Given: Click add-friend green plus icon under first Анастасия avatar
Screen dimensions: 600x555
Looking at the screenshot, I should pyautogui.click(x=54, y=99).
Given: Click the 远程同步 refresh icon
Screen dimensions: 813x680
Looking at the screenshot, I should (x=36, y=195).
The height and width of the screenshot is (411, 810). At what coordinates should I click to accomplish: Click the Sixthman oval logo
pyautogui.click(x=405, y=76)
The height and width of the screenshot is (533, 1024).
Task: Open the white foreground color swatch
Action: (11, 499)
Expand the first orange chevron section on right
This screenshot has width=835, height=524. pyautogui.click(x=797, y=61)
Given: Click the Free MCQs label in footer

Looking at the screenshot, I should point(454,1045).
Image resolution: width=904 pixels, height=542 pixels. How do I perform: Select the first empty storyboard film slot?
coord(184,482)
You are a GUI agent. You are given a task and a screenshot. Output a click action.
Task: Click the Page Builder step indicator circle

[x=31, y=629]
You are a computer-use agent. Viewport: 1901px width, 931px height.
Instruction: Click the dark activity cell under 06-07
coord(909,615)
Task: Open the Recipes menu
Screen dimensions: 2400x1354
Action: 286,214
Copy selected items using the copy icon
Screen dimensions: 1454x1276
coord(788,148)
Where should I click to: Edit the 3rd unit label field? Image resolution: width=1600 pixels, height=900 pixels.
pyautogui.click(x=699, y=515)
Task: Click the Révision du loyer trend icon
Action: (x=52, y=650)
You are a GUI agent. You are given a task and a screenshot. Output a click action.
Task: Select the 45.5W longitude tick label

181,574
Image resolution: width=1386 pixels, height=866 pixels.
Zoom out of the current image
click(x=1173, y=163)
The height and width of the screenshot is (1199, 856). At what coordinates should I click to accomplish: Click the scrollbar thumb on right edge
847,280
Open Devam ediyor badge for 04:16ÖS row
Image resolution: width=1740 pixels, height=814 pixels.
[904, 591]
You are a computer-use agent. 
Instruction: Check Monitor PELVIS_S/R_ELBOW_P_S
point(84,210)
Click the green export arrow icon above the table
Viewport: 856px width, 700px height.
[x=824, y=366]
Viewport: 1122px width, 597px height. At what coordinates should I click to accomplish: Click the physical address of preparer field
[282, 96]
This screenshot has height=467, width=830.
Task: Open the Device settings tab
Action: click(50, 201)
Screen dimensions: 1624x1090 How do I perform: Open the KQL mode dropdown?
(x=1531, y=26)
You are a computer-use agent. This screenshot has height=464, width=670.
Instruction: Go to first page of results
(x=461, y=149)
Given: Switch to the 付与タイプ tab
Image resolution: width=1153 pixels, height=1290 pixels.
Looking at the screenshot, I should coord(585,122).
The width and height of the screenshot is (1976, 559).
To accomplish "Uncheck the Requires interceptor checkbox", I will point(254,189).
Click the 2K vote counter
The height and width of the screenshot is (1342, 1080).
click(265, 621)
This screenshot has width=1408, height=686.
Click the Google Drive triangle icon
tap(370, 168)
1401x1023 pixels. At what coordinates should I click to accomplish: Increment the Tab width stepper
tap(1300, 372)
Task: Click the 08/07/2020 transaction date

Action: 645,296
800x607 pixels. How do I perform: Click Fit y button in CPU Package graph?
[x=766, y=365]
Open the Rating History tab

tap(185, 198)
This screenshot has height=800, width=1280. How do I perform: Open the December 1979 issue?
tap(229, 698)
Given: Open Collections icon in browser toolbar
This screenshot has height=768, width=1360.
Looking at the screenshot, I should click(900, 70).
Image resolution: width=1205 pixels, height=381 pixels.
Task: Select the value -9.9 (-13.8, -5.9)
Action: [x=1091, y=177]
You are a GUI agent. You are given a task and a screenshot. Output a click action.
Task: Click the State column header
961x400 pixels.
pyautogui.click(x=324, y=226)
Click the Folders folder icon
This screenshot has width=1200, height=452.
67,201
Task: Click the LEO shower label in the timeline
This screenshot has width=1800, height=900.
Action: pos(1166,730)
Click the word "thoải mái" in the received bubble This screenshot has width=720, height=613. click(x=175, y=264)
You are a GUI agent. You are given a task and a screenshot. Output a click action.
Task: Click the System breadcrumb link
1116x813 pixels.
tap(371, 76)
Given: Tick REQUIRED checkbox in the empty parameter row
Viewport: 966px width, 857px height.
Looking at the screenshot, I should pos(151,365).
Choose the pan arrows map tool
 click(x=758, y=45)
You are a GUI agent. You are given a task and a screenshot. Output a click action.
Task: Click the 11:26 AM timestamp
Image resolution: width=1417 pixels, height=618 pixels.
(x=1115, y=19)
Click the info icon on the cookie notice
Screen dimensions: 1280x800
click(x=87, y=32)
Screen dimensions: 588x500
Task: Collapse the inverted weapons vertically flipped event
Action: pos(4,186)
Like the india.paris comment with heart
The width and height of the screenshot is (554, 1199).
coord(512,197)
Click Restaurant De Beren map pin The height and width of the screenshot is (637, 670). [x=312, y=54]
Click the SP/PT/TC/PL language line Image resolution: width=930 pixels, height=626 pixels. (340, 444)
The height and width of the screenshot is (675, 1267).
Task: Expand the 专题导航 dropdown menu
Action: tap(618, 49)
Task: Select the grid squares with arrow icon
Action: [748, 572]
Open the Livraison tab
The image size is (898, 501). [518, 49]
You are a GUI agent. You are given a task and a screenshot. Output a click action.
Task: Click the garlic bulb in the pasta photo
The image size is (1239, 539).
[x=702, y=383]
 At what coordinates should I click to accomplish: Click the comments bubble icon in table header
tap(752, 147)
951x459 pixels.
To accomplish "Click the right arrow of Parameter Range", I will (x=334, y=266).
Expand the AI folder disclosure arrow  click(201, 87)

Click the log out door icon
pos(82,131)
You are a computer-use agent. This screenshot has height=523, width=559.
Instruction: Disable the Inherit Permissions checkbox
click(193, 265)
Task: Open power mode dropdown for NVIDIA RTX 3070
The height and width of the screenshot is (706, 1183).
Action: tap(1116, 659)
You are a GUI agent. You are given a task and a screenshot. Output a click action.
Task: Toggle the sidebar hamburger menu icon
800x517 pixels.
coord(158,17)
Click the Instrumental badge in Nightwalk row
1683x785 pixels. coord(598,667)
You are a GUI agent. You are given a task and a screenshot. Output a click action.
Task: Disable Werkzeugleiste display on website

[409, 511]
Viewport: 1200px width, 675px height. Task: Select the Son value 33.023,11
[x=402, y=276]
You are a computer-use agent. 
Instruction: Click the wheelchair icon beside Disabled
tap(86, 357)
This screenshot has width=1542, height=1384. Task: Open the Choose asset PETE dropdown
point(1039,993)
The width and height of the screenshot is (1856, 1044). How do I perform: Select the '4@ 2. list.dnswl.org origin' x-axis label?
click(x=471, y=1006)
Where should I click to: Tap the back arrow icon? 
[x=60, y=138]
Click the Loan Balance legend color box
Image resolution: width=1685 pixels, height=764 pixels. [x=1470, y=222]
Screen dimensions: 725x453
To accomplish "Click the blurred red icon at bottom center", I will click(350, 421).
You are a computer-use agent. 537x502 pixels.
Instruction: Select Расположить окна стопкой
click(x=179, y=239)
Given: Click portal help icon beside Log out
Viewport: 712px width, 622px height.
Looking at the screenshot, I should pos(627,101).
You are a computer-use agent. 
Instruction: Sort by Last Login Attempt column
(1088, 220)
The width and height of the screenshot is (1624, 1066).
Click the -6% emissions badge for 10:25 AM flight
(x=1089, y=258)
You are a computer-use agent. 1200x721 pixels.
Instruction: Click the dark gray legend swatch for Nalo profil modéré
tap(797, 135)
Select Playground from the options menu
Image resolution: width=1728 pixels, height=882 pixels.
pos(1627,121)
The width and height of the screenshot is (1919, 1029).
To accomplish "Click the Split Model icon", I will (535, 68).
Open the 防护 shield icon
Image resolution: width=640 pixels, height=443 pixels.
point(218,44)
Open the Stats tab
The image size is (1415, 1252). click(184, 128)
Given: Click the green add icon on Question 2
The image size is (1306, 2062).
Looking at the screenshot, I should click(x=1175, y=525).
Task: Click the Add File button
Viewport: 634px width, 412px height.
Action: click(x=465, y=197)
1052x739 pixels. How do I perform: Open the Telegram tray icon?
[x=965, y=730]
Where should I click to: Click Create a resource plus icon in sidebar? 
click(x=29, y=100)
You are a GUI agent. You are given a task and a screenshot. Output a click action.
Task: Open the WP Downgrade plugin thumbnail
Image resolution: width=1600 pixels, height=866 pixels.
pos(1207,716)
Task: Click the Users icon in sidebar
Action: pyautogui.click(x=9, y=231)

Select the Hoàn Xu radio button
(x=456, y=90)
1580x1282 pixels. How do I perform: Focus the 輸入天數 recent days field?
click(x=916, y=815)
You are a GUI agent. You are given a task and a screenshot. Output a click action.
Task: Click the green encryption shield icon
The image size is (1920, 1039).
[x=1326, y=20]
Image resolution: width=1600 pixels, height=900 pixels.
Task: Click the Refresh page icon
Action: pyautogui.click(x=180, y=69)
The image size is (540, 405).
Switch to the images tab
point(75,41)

▶ _Required work_
The output should be exactly the lines above from the line containing "Click the SP/PT/TC/PL" to the line containing "Task: Open power", inclusive, with no other lines.

▶ _Your solution_
Click the SP/PT/TC/PL language line Image resolution: width=930 pixels, height=626 pixels. (340, 444)
The height and width of the screenshot is (675, 1267).
Task: Expand the 专题导航 dropdown menu
Action: tap(618, 49)
Task: Select the grid squares with arrow icon
Action: [748, 572]
Open the Livraison tab
The image size is (898, 501). [518, 49]
You are a GUI agent. You are given a task and a screenshot. Output a click action.
Task: Click the garlic bulb in the pasta photo
The image size is (1239, 539).
[x=702, y=383]
 At what coordinates should I click to accomplish: Click the comments bubble icon in table header
tap(752, 147)
951x459 pixels.
To accomplish "Click the right arrow of Parameter Range", I will (x=334, y=266).
Expand the AI folder disclosure arrow  click(201, 87)

Click the log out door icon
pos(82,131)
You are a computer-use agent. This screenshot has height=523, width=559.
Instruction: Disable the Inherit Permissions checkbox
click(193, 265)
Task: Open power mode dropdown for NVIDIA RTX 3070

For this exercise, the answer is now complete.